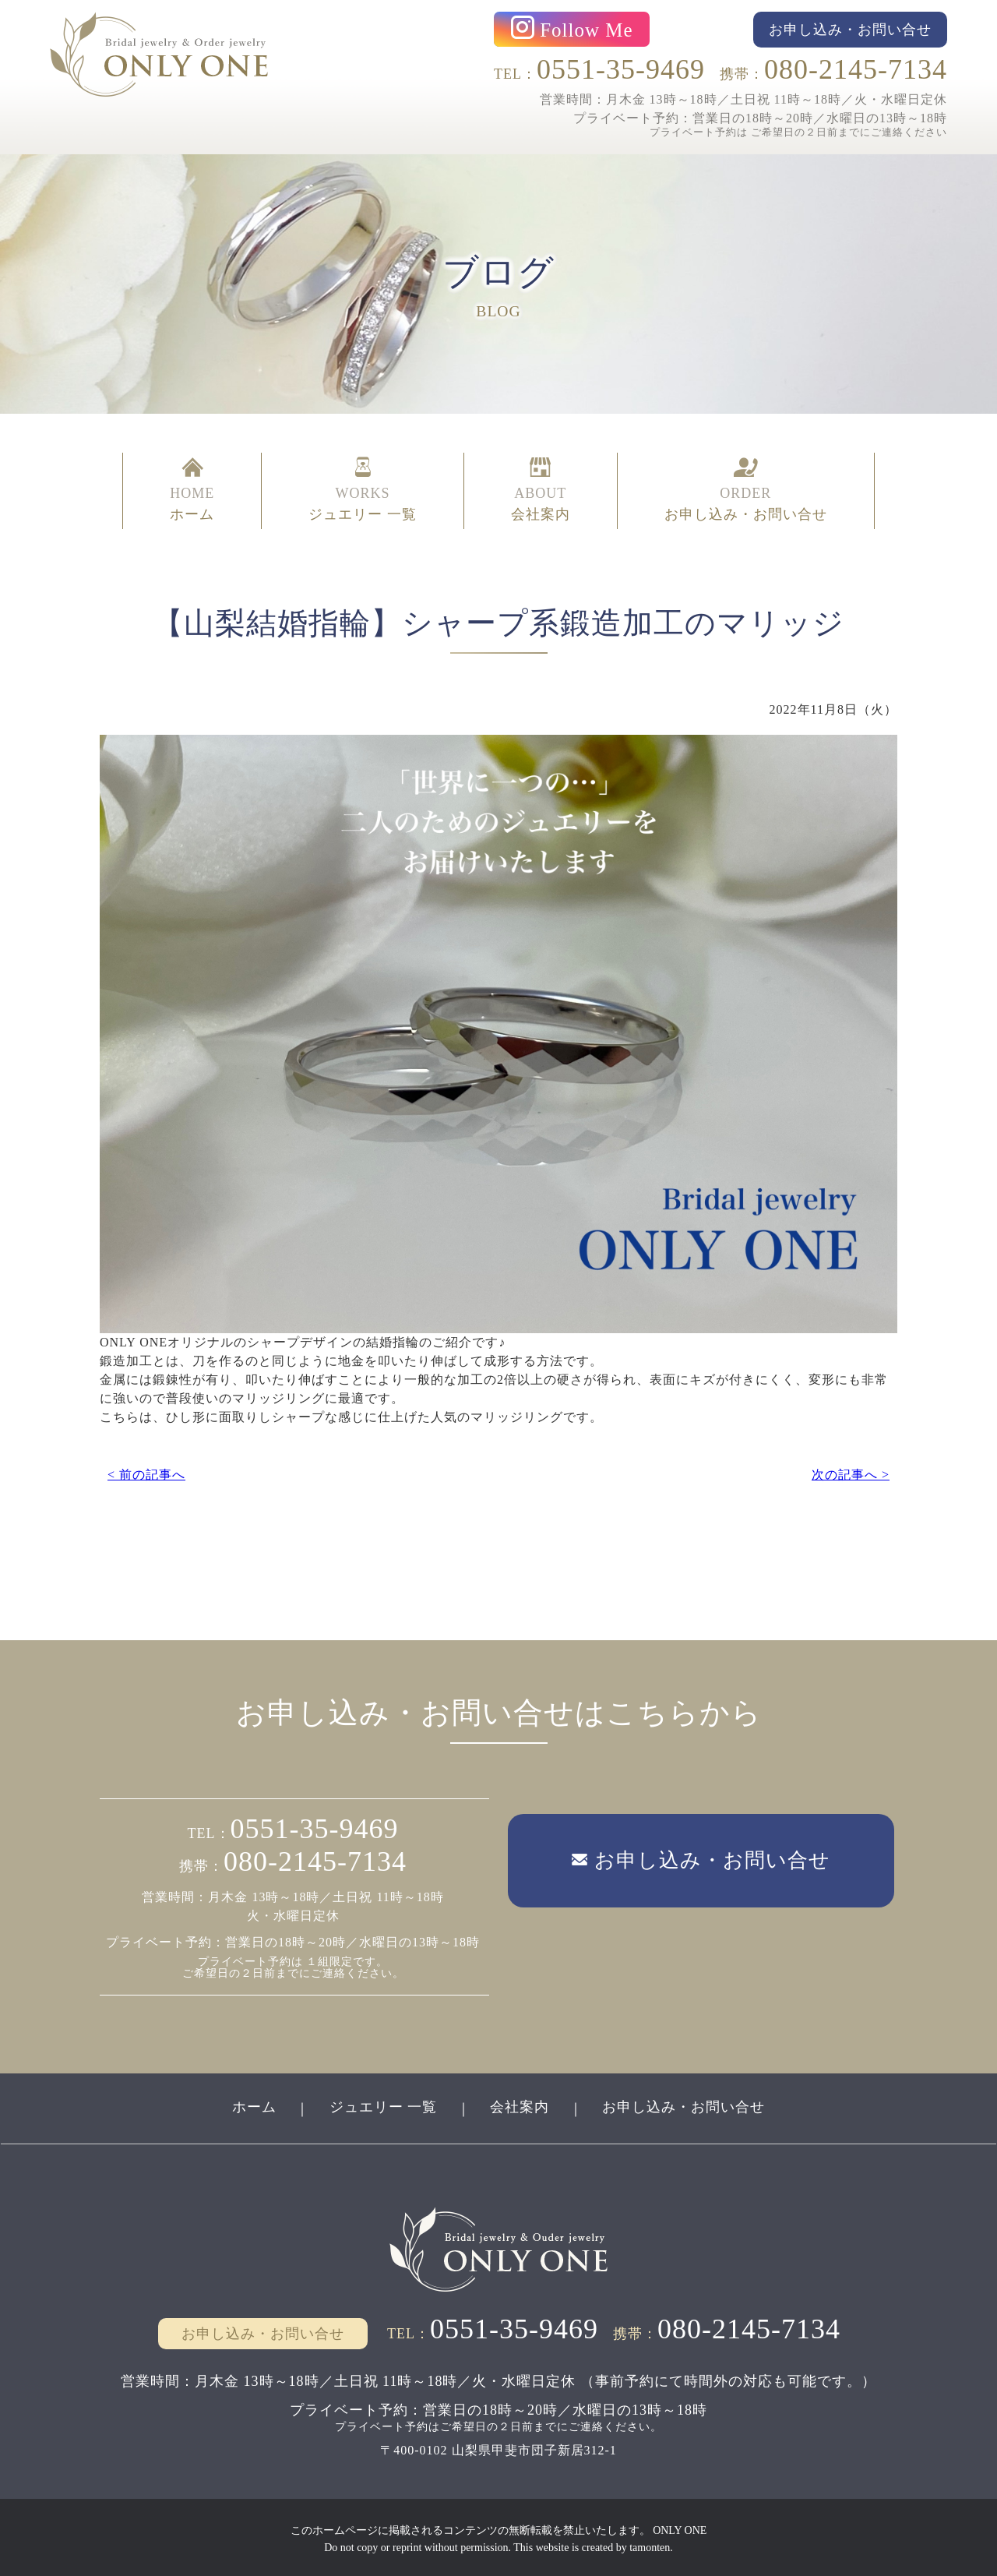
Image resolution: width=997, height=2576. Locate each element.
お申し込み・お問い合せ (685, 2105)
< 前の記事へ (146, 1470)
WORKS (362, 489)
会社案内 (520, 2105)
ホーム (253, 2105)
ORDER (745, 489)
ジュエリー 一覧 (383, 2105)
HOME (192, 489)
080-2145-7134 (855, 69)
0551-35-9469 (621, 69)
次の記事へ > (851, 1470)
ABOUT (540, 489)
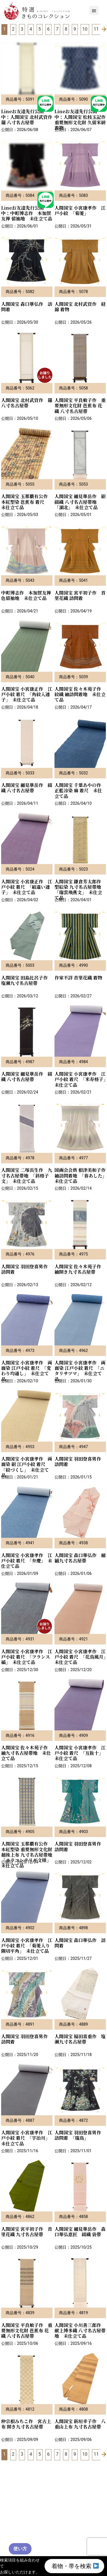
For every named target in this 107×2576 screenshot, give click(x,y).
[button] (93, 10)
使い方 (20, 2548)
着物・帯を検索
--------------------------------------------------
> [The request]: Print every line of the records above verbatim, omitting the pictures.

> [Task output]:
Image resolution: width=997, height=2576. Locate each element.
お申し込み・お問い合せ (685, 2105)
< 前の記事へ (146, 1470)
WORKS (362, 489)
会社案内 (520, 2105)
ホーム (253, 2105)
ORDER (745, 489)
ジュエリー 一覧 (383, 2105)
HOME (192, 489)
080-2145-7134 (855, 69)
0551-35-9469 (621, 69)
次の記事へ > (851, 1470)
ABOUT (540, 489)
For every named target in this 107×2576 screenshot, give click(x,y).
[button] (93, 10)
使い方 (20, 2548)
着物・帯を検索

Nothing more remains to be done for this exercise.